* EXERCISE INSTRUCTIONS
Take the lines below from the one with "Screen dimensions: 291x239" through the one with "The image size is (1365, 619)." and print only them, exactly. Don't print the pictures.

* DATA EXTRACTS
════

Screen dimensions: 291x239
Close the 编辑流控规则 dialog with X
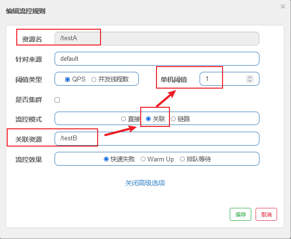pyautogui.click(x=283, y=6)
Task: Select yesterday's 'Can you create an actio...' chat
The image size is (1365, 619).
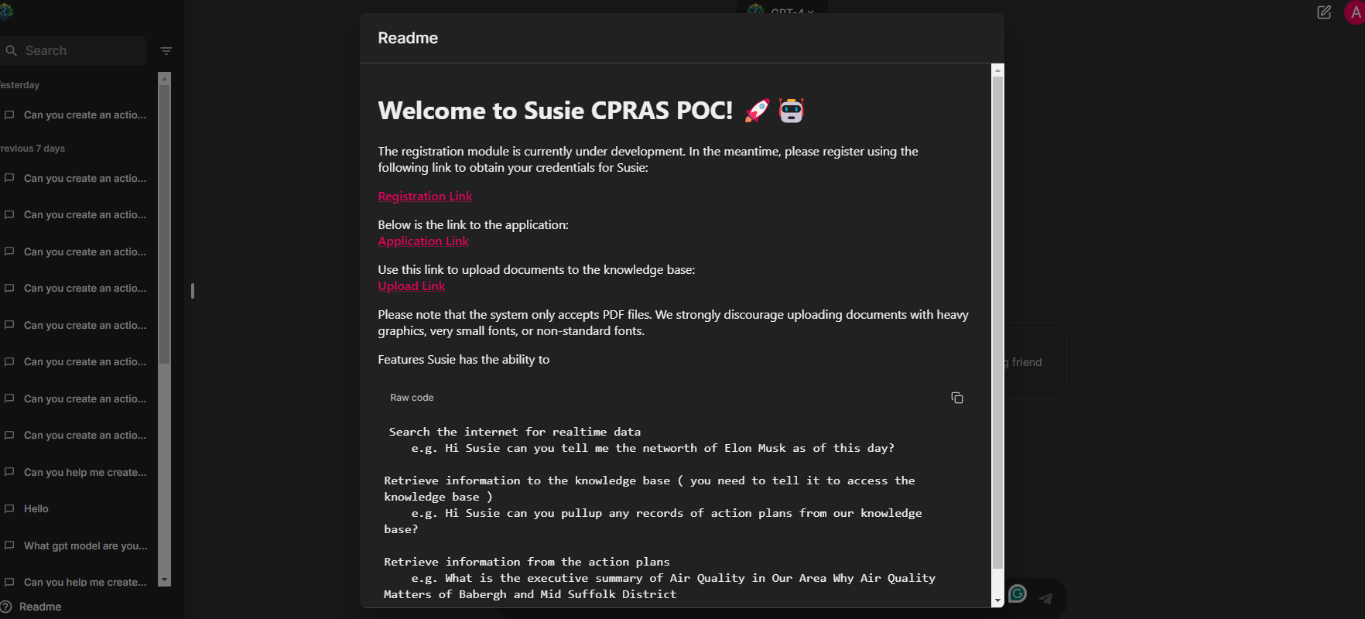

════

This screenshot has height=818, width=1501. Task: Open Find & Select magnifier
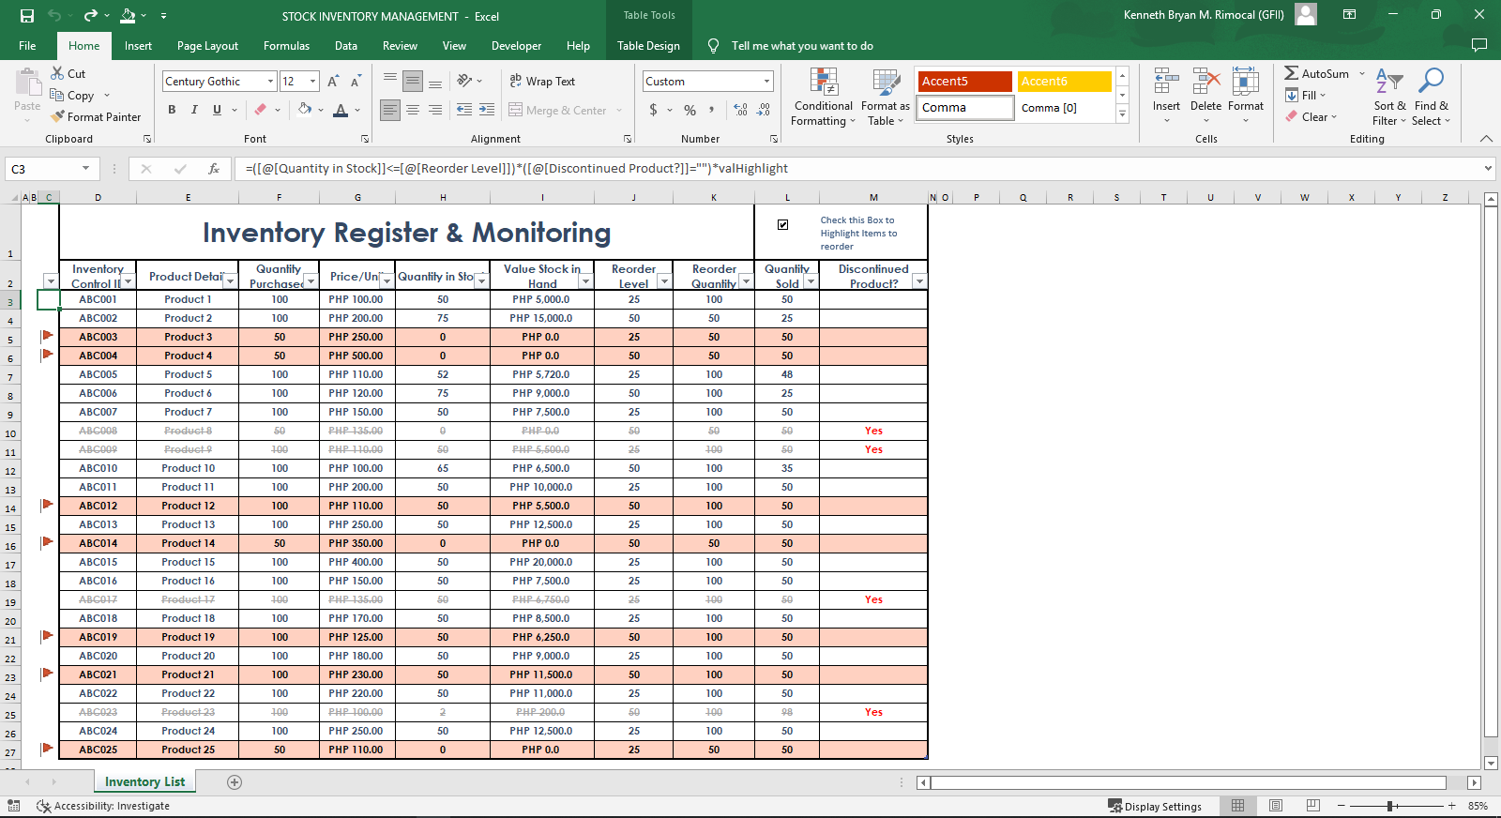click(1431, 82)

════

* ANSWER TO THE PROBLEM
Screen dimensions: 291x239
Close the 编辑流控规则 dialog with X
pyautogui.click(x=283, y=6)
Task: Select yesterday's 'Can you create an actio...' chat
The image size is (1365, 619).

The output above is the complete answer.